Special Mention on Protecting Against Ransomware
You should also periodically test recovering sets of individual test files to a point in time based on how often you do file-level backups, how many versions you keep, and how long a full retention timeframe represents. Note that your backup policies and thus your recoverability may (and probably should) vary by SLA tier, e.g., production vs. sandboxes. For example, ransomware attacks were reported to be up 148% in 2021 compared to 2020. They often target shared drives like file servers and shared drives on Office365, encrypting your files and making them unusable.
At that point, you hope you have a ransomware protection system in place (ask if you’re interested) and can recover all of the files with minimal loss (is <12-24 hours sufficient?). You might hire a cybersecurity firm to see if they can find a way to resolve it. Or, failing those and dealing with a crippled business for 1-2 weeks on average, pay millions of dollars in ransom to get access restored. Studies show that organizations that pay the ransom are also >50% likely to be hit again. Cybersecurity is a modern-day threat that will only grow. While the tools and solutions to protect against such attacks are improving, nothing beats having a sound and proven backup/recovery solution to give you options, minimize the damage, and resume operations as quickly and efficiently as possible.

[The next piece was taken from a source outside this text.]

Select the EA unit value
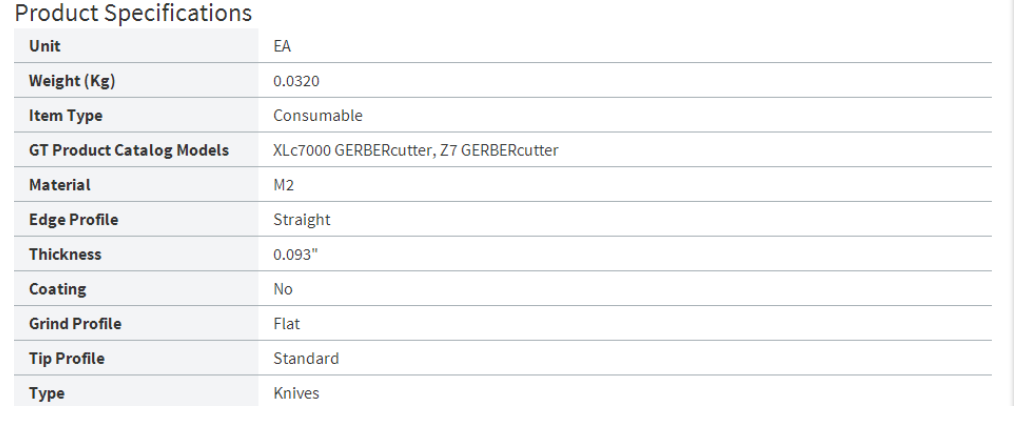 [282, 46]
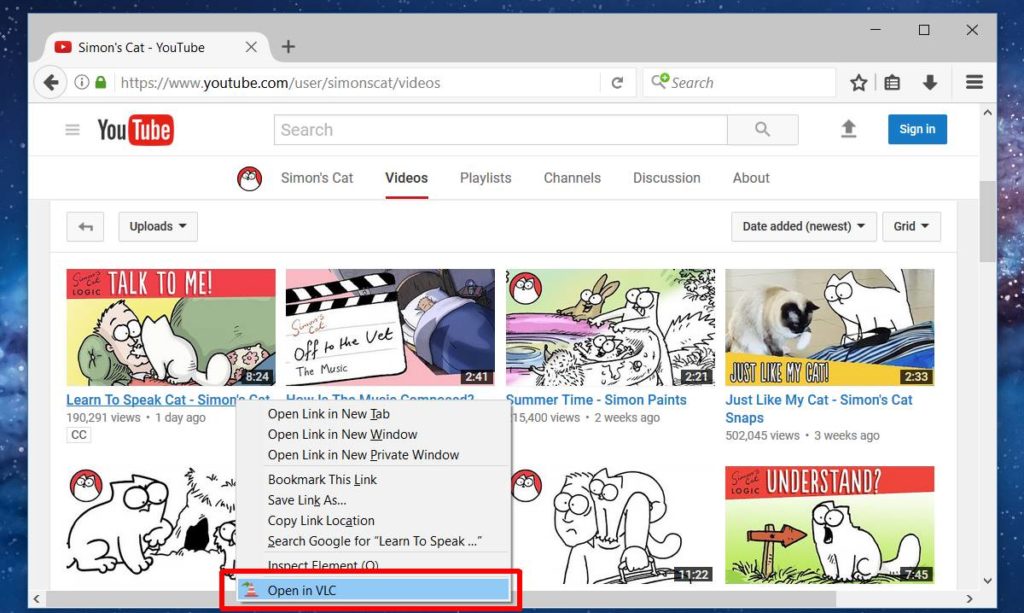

Trust But Verify With a Game
Still feeling ambitious and want to take it to the next level? Conduct a “war games” simulation where the lead administrator has been captured (or off on their honeymoon again). The others must prove they can execute a series of tasks to continue supporting the business. Execute the DR test plan and document lessons learned, noting new hosts, passwords, technologies, etc., that might have been introduced (or upgraded or replaced) since the last DR test. In this way, your organization will quickly confirm, layer by layer, process by process, object by object, how well the backup/recovery processes and enabling technologies meet the organization’s DR requirements.
Conclusion
By remaining vigilant through planning, regular testing, and spot-checking your operational processes from a DR mindset when issues occur, your team will be confident, and your backup/recovery capability will continue to be there when a disaster inevitably strikes.